Abandoned as a baby, Daphne has spent the first thirteen years of her life in the Orphanage of St. Jude. She dreams of being a ballet dancer and though she knows the chances are as slim as being adopted at age thirteen. But when she received a package containing a strange book, a mysterious riddle, and a pair of scarlet stockings, everything changes. The stockings promise her a chance at the life she has always dreamed of, if only she can solve the riddle.
The story itself is pretty solid, serving as a cautionary tale about how fame and success can go to a person’s head if they lose touch with their roots. (Think “Jenny from the Block.”) It also serves as a reminder to always hope, work for what you want, and the unconditional love of family and friends.
The story has a few weaknesses, to be sure. It moves so quickly from place to place that it is difficult to really settle in and get to know any of the characters particularly well. Daphne, the character we follow throughout, is somewhat inconsistent and not just because she changes. She claims to be closed off emotionally and somewhat shy, but all we ever see is her showing her emotions to anyone who will stand within twenty feet of her and a willingness to talk to just about anyone and put herself out there despite her lack of formal training.

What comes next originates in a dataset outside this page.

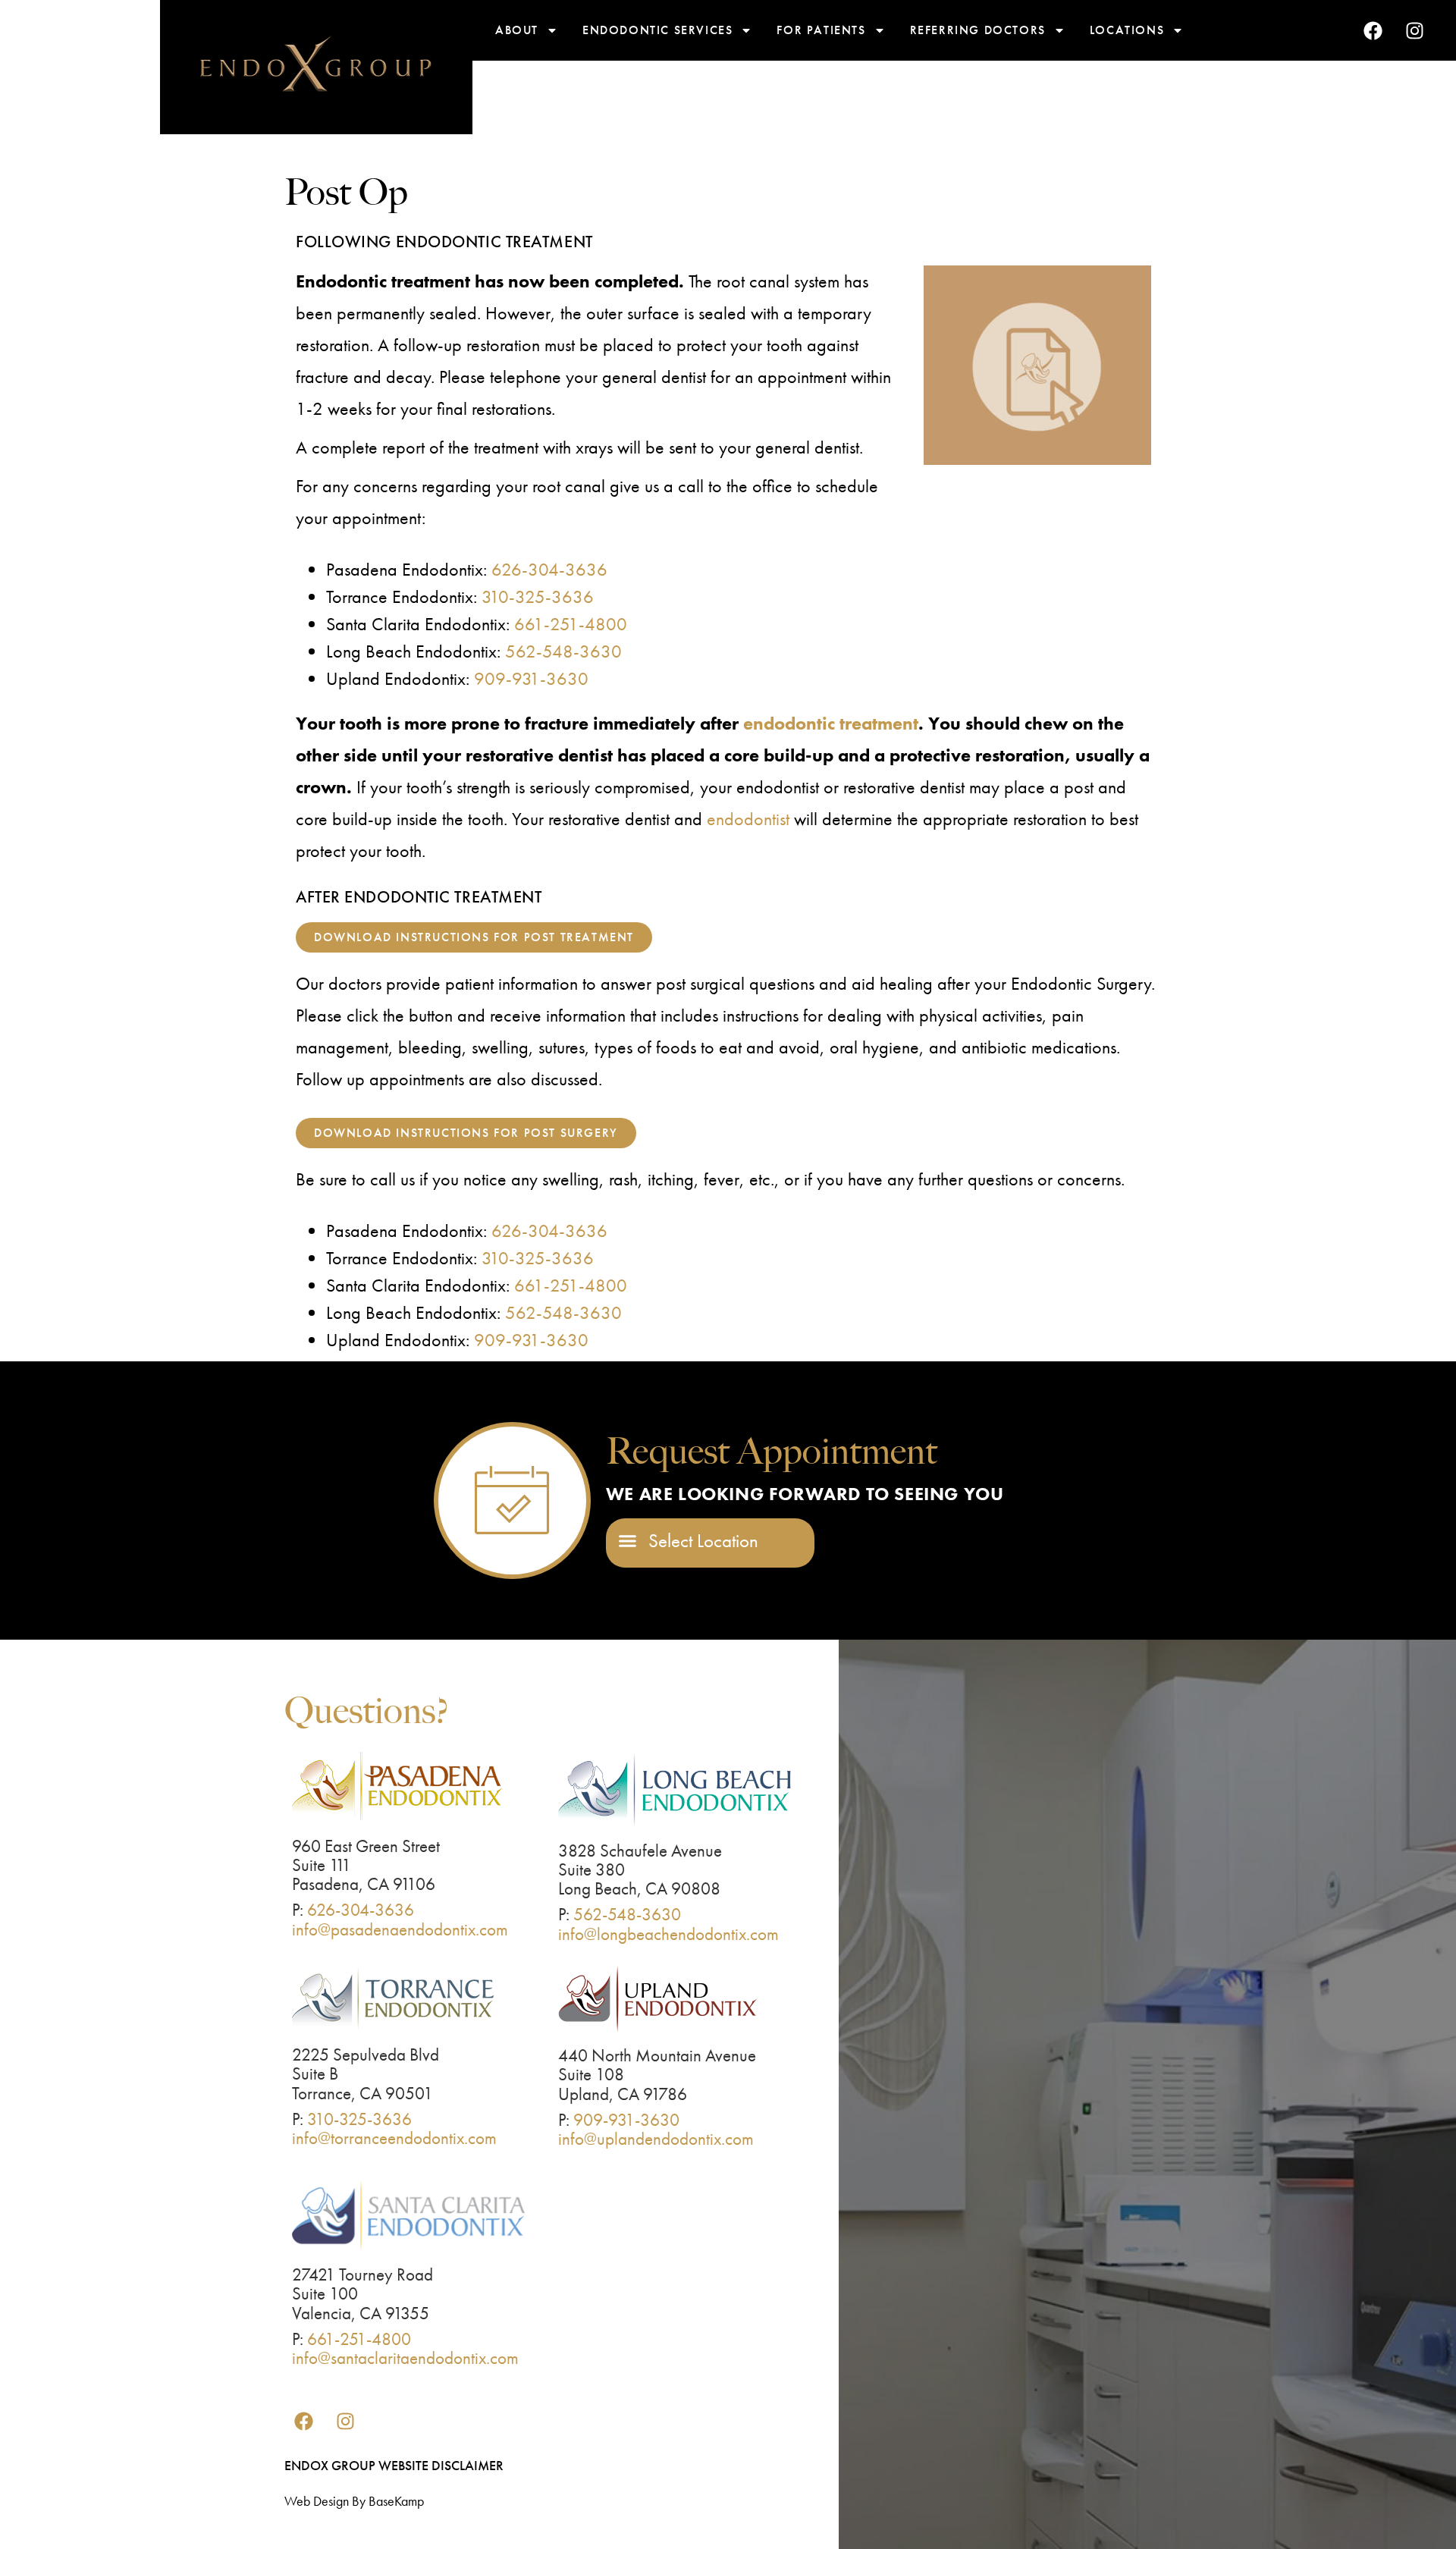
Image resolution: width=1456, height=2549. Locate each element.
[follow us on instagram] (1414, 30)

The bigger problem for me is that the riddle is not really a riddle but a not so well written outline of what she will experience. There’s not actually anything for her to do or figure out so much as see how it comes true.
Despite this, there’s something fun and fanciful about this tale. It’s sweet and ultimately joyful, even when Daphne’s worst personality traits come out. Her pure and whole-hearted love of dance is something everyone can relate to.